Protein folding is how a protein gets its functional shape or 'conformation'. It is mainly a self-organising process.[1] Starting from a random coil, polypeptides fold into their characteristic working shape.[2] The structure is held together by hydrogen bonds.

Protein before and after folding
Protein folding is the third stage in the development of protein structure.
The structure of a chaperonin. Chaperonins assist some protein folding.

The stages are:

  1. Each protein exists as an unfolded polypeptide or random coil when translated from a sequence of mRNA to a linear chain of amino acids. This polypeptide lacks any developed three-dimensional structure (left hand side of the top figure).
  2. Amino acids interact with each other to produce a well-defined three-dimensional structure, the folded protein (right hand side of the figure). This is known as the native state. The resulting three-dimensional structure is determined by the amino acid sequence (Anfinsen's dogma).[3]

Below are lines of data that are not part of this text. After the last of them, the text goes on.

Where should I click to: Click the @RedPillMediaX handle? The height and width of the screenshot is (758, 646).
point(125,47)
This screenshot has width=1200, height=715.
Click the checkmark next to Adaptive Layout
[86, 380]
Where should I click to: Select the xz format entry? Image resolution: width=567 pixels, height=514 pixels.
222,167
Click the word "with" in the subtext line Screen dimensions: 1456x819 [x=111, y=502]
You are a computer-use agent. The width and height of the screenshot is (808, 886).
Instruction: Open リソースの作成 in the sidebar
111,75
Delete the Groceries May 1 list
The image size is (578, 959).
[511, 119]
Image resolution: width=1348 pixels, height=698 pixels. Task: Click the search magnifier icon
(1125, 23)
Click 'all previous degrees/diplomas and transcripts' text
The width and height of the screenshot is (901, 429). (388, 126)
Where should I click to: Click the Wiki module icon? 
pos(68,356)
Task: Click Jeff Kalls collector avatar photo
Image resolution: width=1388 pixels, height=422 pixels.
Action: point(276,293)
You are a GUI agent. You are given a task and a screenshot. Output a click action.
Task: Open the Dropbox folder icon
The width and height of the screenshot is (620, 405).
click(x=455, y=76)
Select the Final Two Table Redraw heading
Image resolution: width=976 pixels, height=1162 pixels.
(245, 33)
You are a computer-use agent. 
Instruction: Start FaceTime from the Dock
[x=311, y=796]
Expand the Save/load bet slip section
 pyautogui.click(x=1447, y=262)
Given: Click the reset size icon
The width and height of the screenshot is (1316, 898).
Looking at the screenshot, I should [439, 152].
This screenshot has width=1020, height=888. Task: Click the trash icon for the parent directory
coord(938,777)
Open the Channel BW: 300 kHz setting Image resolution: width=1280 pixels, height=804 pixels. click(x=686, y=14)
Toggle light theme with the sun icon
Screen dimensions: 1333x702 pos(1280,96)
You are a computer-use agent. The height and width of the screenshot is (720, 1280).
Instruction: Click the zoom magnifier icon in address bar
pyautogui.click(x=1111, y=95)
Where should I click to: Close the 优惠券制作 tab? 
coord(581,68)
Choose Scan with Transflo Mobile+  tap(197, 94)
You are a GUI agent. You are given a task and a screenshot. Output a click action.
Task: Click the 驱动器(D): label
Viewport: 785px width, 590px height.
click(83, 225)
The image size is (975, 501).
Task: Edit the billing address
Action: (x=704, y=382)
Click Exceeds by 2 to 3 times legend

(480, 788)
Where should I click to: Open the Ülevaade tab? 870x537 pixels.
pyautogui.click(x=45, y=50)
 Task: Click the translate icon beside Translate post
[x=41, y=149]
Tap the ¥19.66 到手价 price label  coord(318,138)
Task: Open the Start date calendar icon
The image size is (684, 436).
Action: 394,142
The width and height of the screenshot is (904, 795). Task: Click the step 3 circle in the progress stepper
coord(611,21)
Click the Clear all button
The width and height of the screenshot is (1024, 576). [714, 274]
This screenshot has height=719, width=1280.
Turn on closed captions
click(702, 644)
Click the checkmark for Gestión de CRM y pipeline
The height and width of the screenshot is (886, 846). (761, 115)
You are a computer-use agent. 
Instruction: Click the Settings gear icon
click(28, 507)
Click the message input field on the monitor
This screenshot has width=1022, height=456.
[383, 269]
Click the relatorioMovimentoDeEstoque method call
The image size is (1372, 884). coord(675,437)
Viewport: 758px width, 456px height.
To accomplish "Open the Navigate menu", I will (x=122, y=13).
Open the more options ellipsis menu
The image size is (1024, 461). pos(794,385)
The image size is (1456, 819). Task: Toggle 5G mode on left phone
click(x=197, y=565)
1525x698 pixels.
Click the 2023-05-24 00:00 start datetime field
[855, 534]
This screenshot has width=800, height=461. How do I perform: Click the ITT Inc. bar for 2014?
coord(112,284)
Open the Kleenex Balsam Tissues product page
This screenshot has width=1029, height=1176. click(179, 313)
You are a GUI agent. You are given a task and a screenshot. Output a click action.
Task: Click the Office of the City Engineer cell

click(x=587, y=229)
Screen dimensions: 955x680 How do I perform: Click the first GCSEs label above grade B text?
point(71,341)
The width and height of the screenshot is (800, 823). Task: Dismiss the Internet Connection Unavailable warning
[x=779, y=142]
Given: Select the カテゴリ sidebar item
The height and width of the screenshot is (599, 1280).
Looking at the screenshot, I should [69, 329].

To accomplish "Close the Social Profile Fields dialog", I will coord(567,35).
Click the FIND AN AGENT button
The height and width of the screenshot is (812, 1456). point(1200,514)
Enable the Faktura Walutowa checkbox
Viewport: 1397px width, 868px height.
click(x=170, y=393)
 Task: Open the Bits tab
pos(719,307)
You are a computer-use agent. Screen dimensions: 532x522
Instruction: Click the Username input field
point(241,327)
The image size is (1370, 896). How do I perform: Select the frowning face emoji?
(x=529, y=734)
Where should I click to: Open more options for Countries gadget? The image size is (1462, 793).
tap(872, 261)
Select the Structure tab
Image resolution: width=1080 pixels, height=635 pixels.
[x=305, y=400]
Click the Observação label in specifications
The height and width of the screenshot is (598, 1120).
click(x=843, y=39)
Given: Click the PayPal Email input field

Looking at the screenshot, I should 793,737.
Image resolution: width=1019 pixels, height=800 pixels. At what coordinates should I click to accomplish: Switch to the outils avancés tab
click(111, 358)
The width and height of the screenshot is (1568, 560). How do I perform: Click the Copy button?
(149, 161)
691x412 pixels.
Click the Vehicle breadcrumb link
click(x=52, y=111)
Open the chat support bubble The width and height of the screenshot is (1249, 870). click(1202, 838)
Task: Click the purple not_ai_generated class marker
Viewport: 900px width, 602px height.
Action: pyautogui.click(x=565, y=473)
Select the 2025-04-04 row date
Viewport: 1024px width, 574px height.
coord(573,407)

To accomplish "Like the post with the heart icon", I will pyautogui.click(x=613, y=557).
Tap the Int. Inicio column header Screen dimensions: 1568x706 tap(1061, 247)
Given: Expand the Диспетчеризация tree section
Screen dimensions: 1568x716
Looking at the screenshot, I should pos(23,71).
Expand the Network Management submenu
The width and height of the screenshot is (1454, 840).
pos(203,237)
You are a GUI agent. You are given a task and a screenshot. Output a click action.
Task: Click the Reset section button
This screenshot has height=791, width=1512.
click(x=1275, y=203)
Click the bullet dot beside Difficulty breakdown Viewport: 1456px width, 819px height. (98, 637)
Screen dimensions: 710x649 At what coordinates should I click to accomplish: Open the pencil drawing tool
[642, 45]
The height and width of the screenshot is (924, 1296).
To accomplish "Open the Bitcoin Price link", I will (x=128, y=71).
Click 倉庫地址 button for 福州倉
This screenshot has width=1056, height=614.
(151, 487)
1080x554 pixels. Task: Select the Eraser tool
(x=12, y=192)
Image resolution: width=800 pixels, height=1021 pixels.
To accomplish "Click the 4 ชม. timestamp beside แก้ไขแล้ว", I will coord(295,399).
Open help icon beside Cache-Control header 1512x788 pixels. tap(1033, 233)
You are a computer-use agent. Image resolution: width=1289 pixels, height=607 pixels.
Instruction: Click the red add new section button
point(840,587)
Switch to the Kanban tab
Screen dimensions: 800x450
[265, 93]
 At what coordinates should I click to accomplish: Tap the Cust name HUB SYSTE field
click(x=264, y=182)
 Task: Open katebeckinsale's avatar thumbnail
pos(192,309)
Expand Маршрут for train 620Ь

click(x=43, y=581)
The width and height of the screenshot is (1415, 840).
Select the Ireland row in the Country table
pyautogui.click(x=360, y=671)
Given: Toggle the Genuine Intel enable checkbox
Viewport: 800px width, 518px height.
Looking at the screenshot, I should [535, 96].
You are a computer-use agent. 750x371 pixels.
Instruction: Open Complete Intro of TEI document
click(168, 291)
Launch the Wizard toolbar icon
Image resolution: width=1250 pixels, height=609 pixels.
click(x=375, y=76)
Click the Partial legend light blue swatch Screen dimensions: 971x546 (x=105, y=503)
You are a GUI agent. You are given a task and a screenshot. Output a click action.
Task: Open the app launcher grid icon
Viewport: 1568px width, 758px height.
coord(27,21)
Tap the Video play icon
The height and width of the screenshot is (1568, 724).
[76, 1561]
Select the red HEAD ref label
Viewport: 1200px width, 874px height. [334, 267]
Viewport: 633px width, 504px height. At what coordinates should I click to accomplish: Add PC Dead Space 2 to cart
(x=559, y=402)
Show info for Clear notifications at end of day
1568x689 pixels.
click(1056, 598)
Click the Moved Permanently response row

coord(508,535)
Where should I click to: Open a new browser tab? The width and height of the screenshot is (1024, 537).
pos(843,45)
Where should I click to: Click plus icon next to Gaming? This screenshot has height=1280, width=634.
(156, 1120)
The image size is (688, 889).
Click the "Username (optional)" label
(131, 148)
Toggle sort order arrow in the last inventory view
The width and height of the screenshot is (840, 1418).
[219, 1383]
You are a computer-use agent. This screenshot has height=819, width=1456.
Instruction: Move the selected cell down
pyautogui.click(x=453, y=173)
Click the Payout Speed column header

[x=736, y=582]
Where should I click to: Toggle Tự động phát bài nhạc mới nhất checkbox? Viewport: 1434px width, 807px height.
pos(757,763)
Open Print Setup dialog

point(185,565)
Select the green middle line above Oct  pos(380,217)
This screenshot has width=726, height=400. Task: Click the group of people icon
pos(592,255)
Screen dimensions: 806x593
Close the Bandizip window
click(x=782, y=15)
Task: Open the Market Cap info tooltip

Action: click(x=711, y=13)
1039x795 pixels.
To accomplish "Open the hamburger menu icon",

Without its correct three-dimensional structure a protein does not work. However, some parts of proteins may not fold: this is normal.[4]

If proteins do not fold into their native shape, they are inactive and are usually toxic. Several diseases may be caused by misfolded proteins.[5] Many allergies are caused by the folding of the proteins, for the immune system does not produce antibodies for all possible protein structures.[6]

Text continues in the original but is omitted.